From The Nation
Dated Tuesday August 2
Republican Wilding
By Robert Borosage
Congress and the President went home this week with the President on a roll. President Bush noted that "we got a lot done." The Republican spin machine cranked into full gear celebrating the President's leadership and triumphs. This provides "verification that this is a governing party," said House Republican whip Roy Blunt, with evident relief. But governing for what? What is apparent is that the more the President and the conservative majority in Congress win, the more the nation loses.
In the last week, Republicans voted in virtual lockstep for the following national priorities: (1) to give billions of taxpayer money to big oil companies, already wallowing in record profits, while doing nothing to reduce our dependence on foreign oil; (2) to extend to Central America the trade policies that have racked up the largest trade deficits in the annals of history; and (3) to weaken the cop on the corporate beat even as the corporate crime wave is still being uncovered.
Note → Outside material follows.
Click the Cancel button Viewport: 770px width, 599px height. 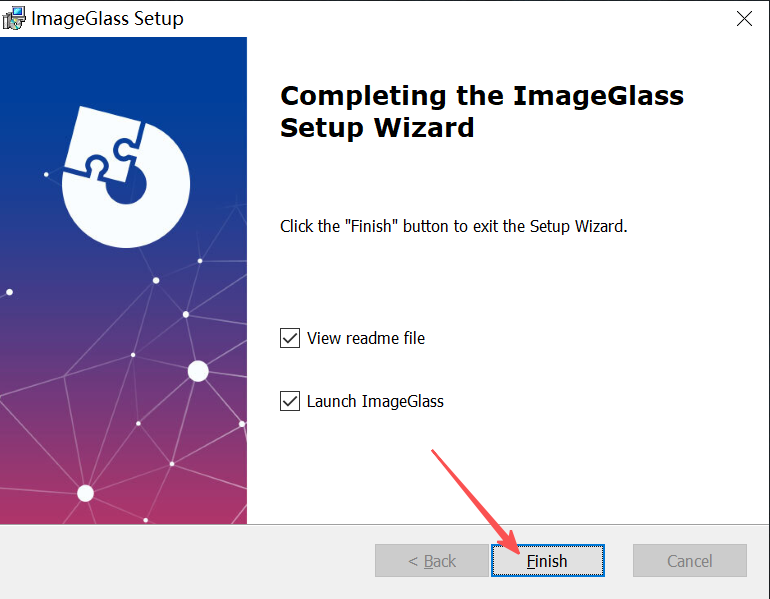point(689,560)
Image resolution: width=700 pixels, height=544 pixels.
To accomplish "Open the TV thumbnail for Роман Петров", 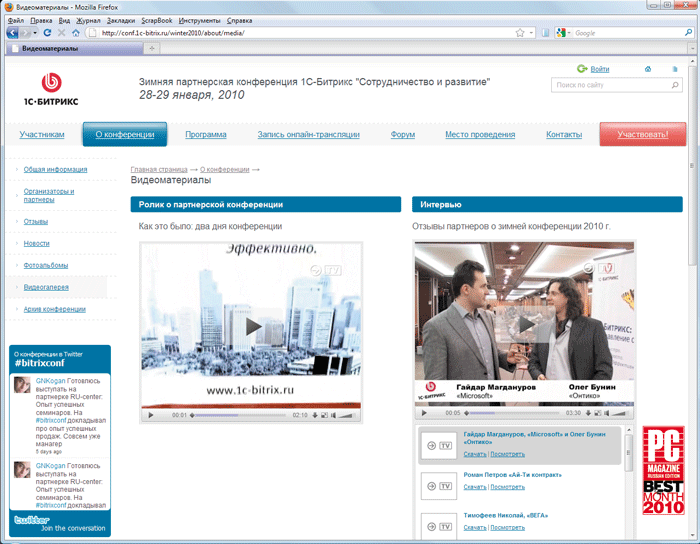I will tap(438, 487).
That's in addition to the bridge to nowhere in Alaska and the dam over the dry creek in Mississippi that is business as usual in the Congress.
These triumphs trumpet the utter bankruptcy of Bush's leadership and the right's agenda. They insure the continued flow of corporate contributions to Republican coffers, even as they abandon the national interest. The 1,724-page energy bill, with corporate tax breaks of $14.5 billion over ten years, will admittedly do nothing to reduce our dependence on foreign oil, redress global warming or even lower gas prices. We will pay a growing price for the President's failure to lead a concerted national drive for energy independence, investing in renewable energy and energy efficiency that could lower our trade deficits, clean our air and create good jobs while capturing what must be the growing green markets of the future.